Legislative leaders tout performance budgeting



By Bobby Harrison

Daily Journal Jackson Bureau

JACKSON – House Appropriations Chairman Herb Frierson, R-Poplarville, said Mississippi is the poorest state in the nation with “humongous” problems.

To solve those problems, Frierson said Mississippi’s political leadership must ensure efficiency and effectiveness in their budgeting for state agencies.

Frierson, House Speaker Philip Gunn, Lt. Gov. Tate Reeves and others said the performance-based budgeting plan it unveiled during a Thursday afternoon news conference will help them be more efficient in their budgeting.

“Taxpayers deserve a strong return on their investment in state government,” Reeves said in preparedremarks provided after the news conference. “Under this plan, we’ll see the results of government programs, and if they aren’t working they will be eliminated to allow for targeted investment in our priorities.”

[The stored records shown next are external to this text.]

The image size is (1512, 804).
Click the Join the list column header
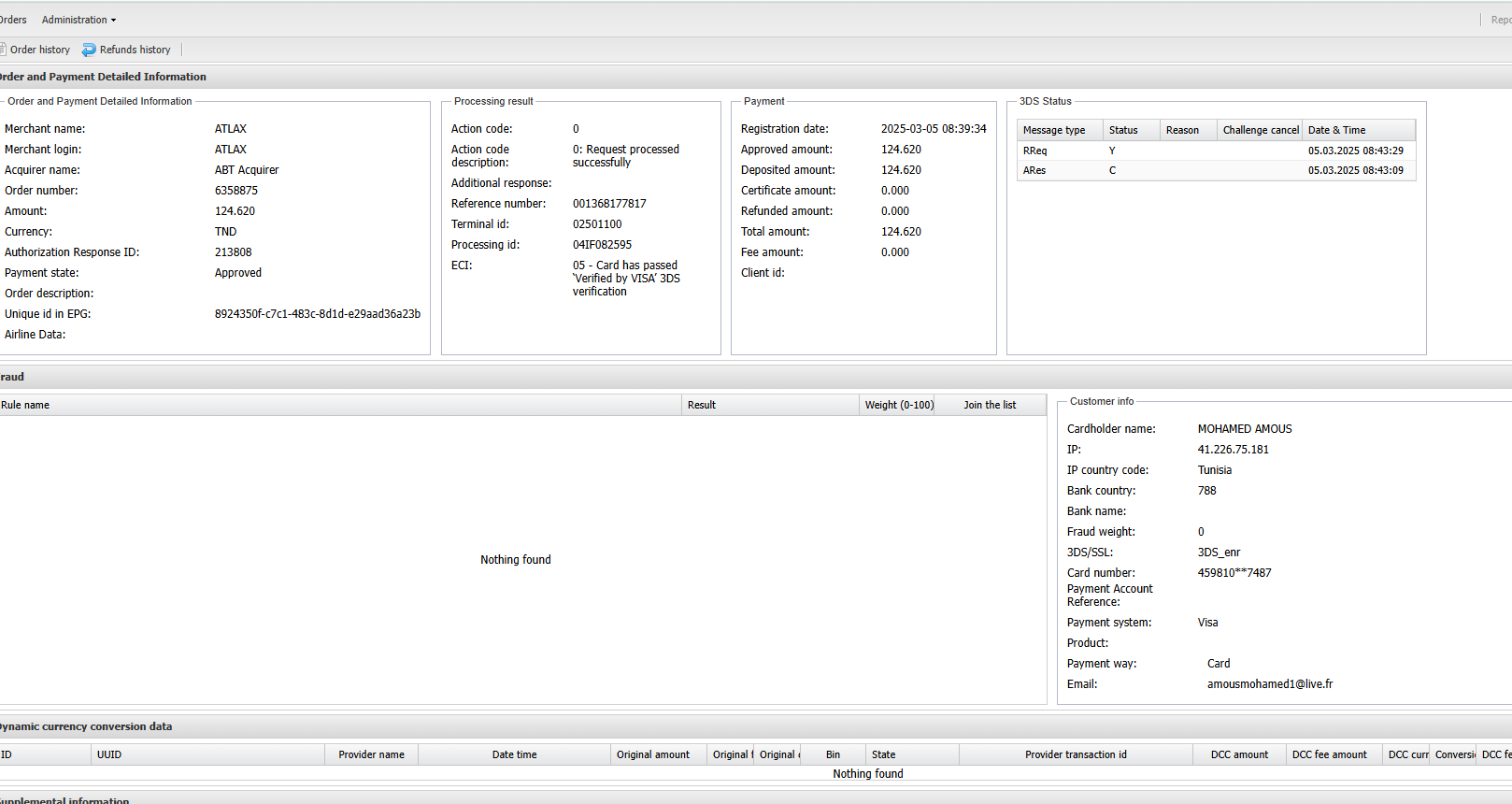[x=990, y=405]
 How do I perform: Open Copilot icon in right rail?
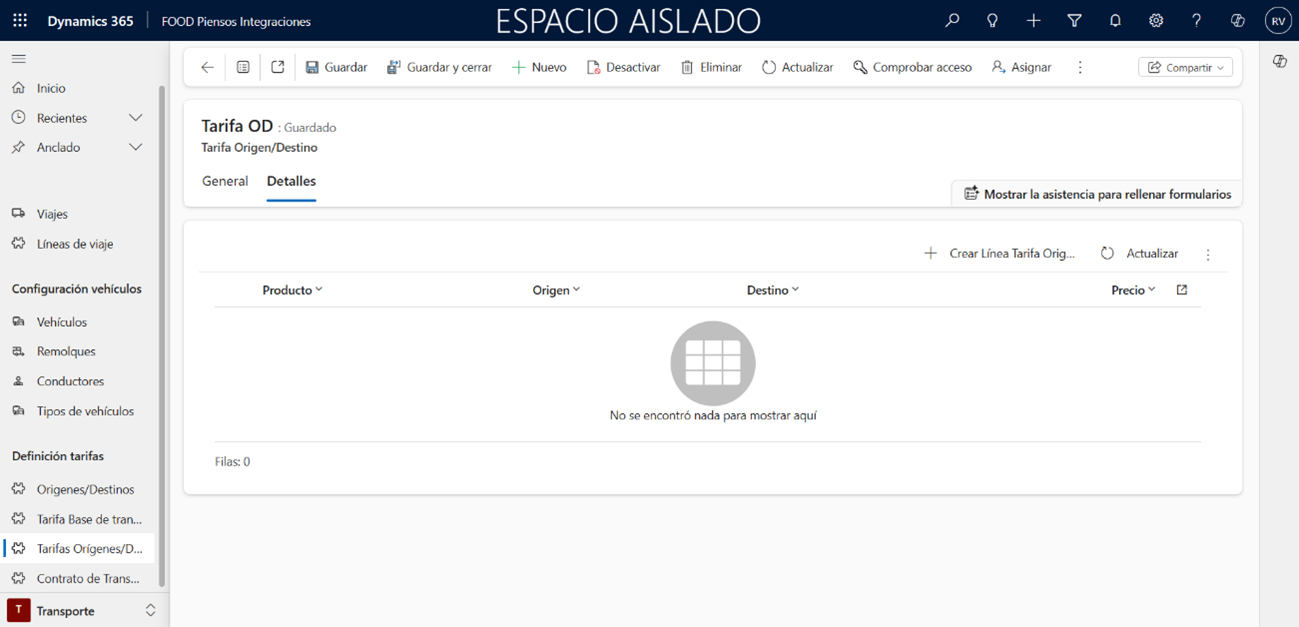pyautogui.click(x=1279, y=62)
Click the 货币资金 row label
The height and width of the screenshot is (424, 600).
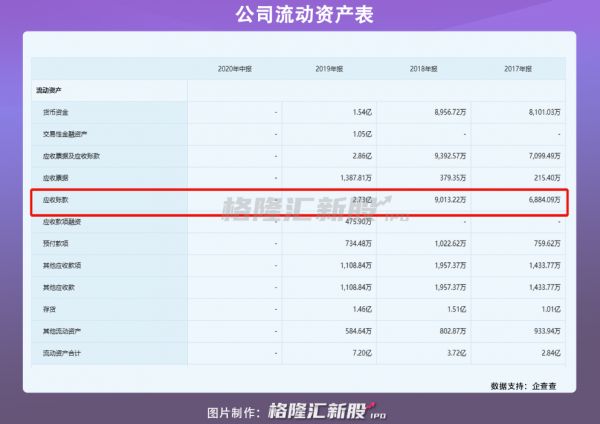click(56, 113)
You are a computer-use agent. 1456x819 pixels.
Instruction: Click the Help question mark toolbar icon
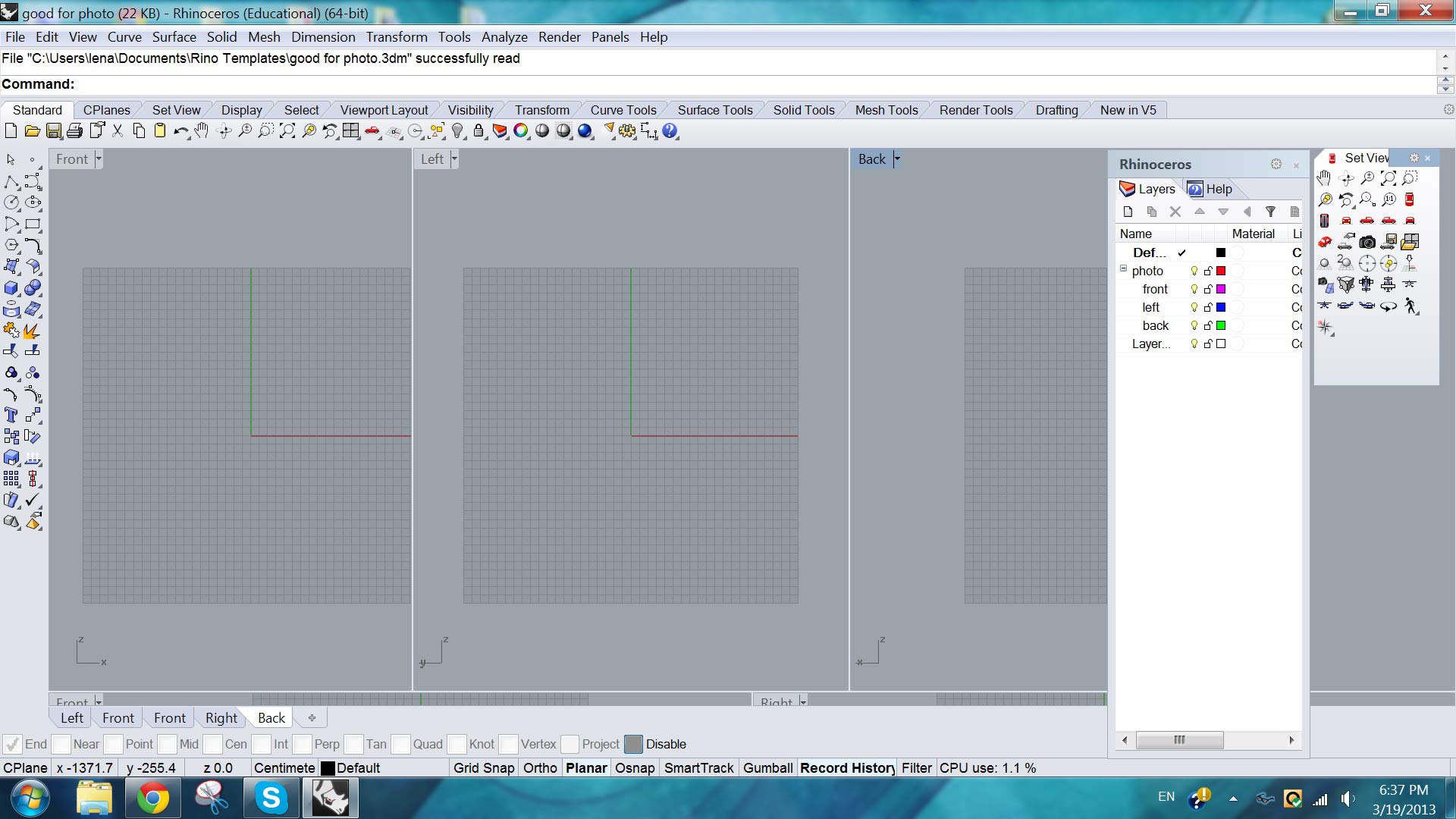coord(670,131)
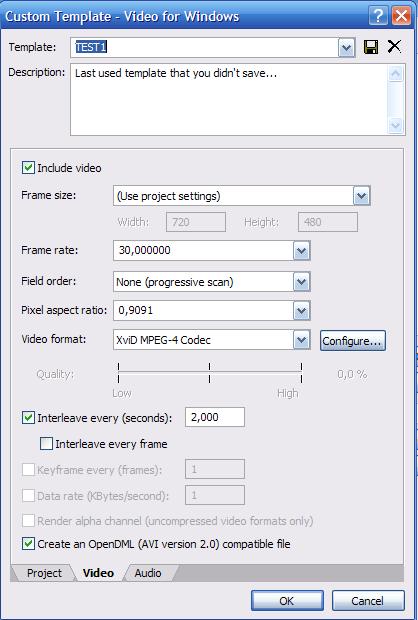Image resolution: width=418 pixels, height=620 pixels.
Task: Delete the template with the X icon
Action: 394,47
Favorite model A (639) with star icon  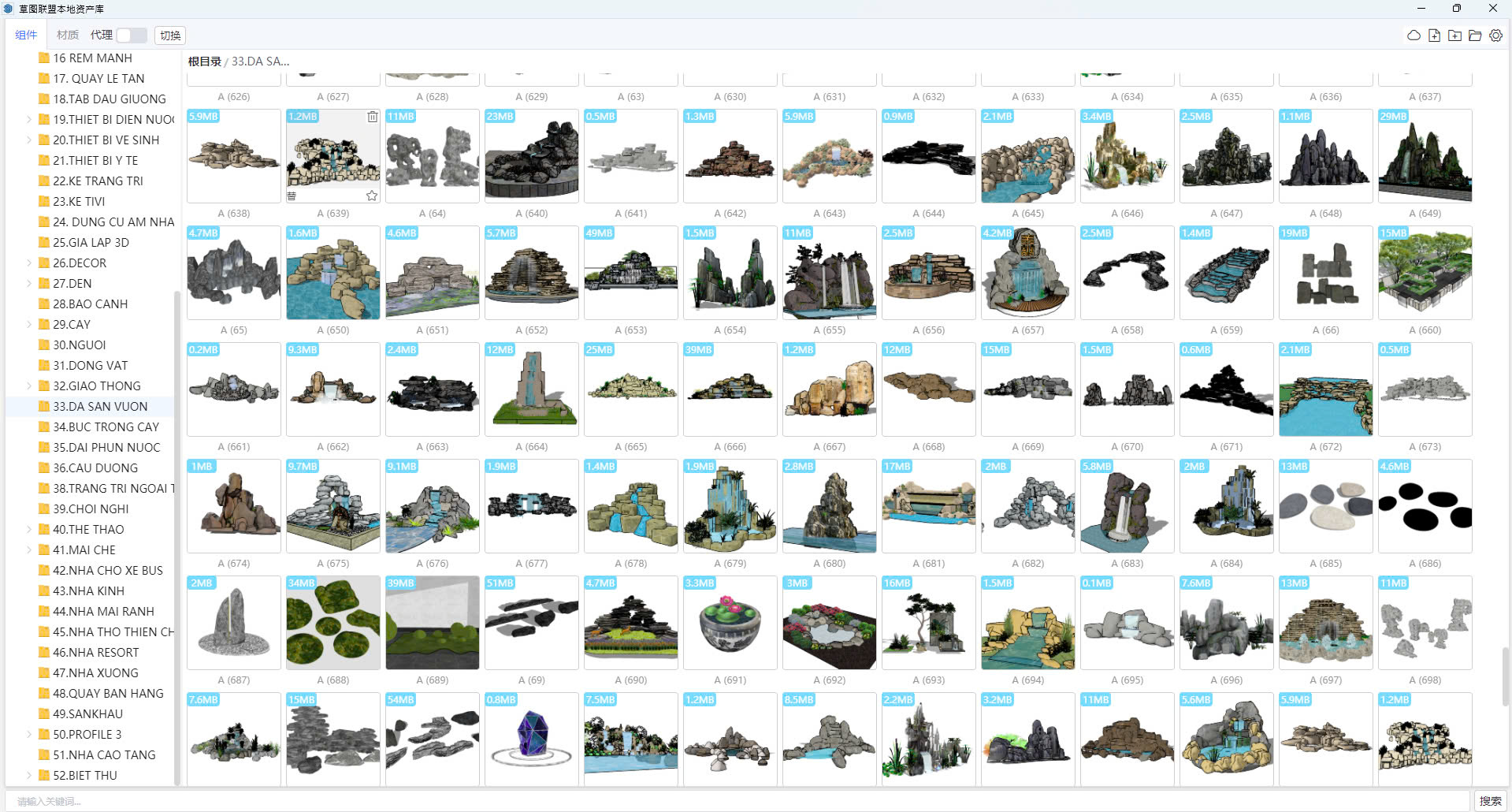[x=372, y=196]
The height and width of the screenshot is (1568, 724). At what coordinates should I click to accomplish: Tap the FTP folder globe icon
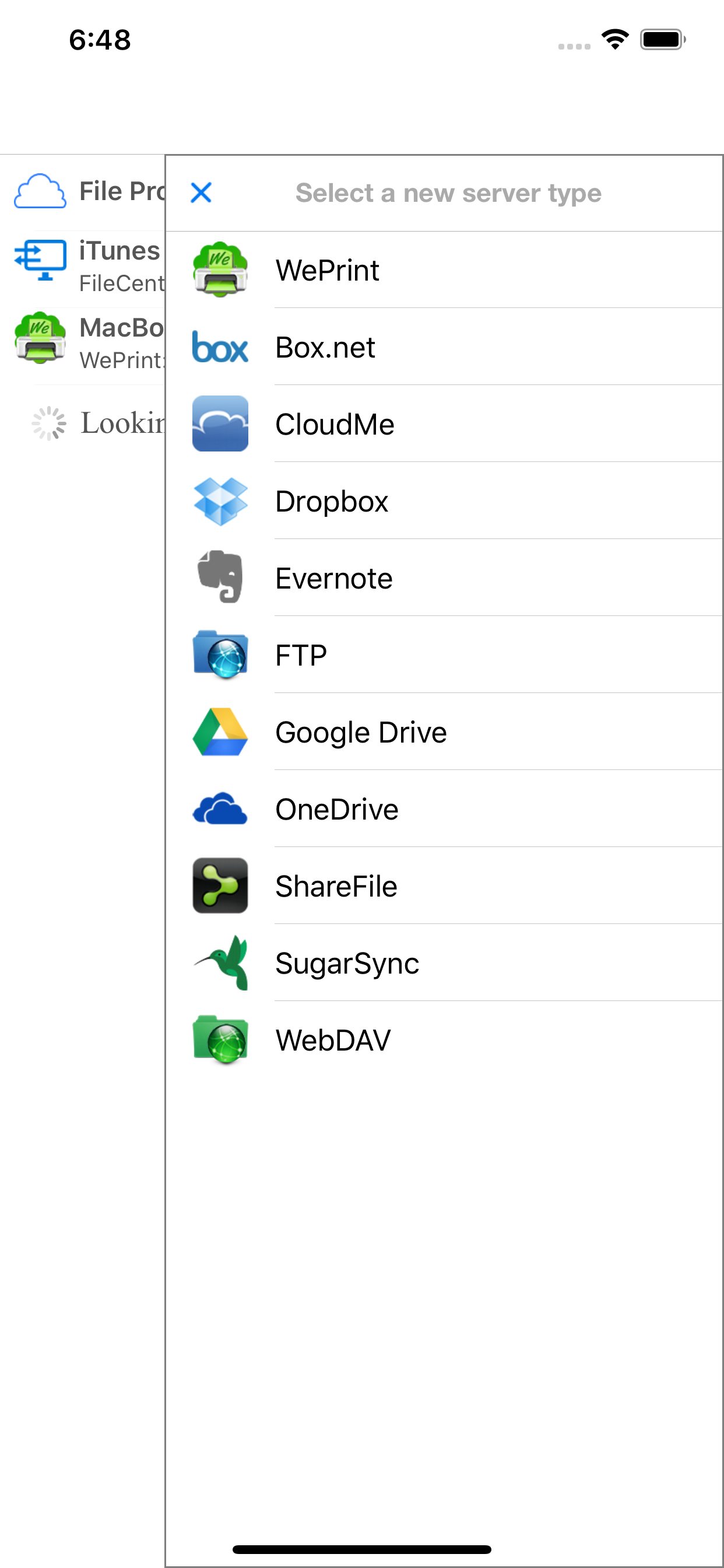click(220, 655)
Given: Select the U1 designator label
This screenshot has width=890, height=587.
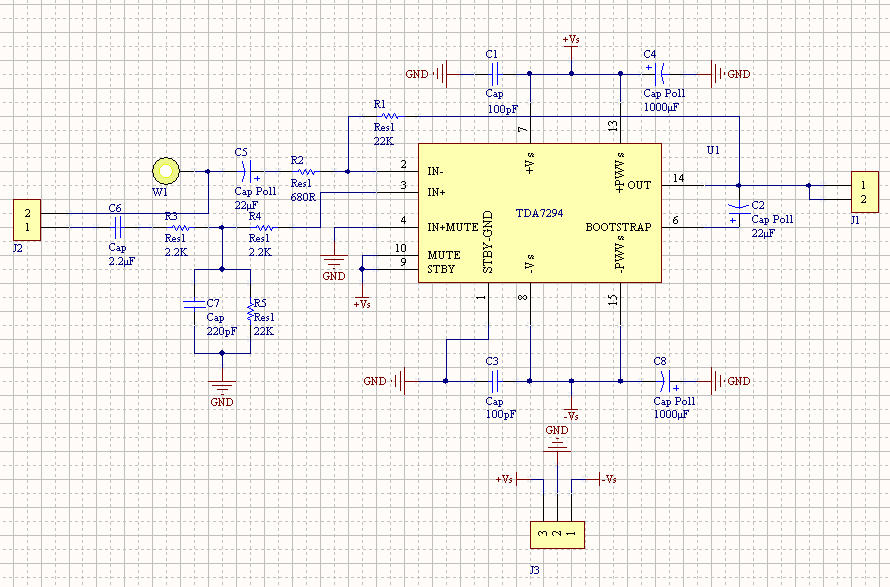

The strategic plan for performance and budgetary success does not necessarily mean an essential agency like transportation or education will be eliminated, Gunn explained. But after data is gathered and studied over a period of years, it might mean their state sources might need to be spent a different way to try to achieve better results.

Gunn said the key is that there will be a mind-set change from “what is government buying? to what is government accomplishing?”

The state enacted performance-based budgeting measures in the 1990s. But that law, Gunn and others said, did not require agency heads and policymakers to take data over a period of years and analyze it to try to determine what is and is not working.

Reeves said the new method will be more work for agency leaders and policymakers, but ensure better results for the taxpayers.

The 14-member Legislative Budget Committee, which consists of Gunn, Reeves and other legislative leaders, will begin the process of compiling the data when it meets in September to start the process of developing a budget plan for the full Legislature to use as a starting point when it convenes in 2015.

But Reeves and Gunn said it would take multiple years to fully enact the plan. At the beginning the plan will target corrections, transportation, health and education.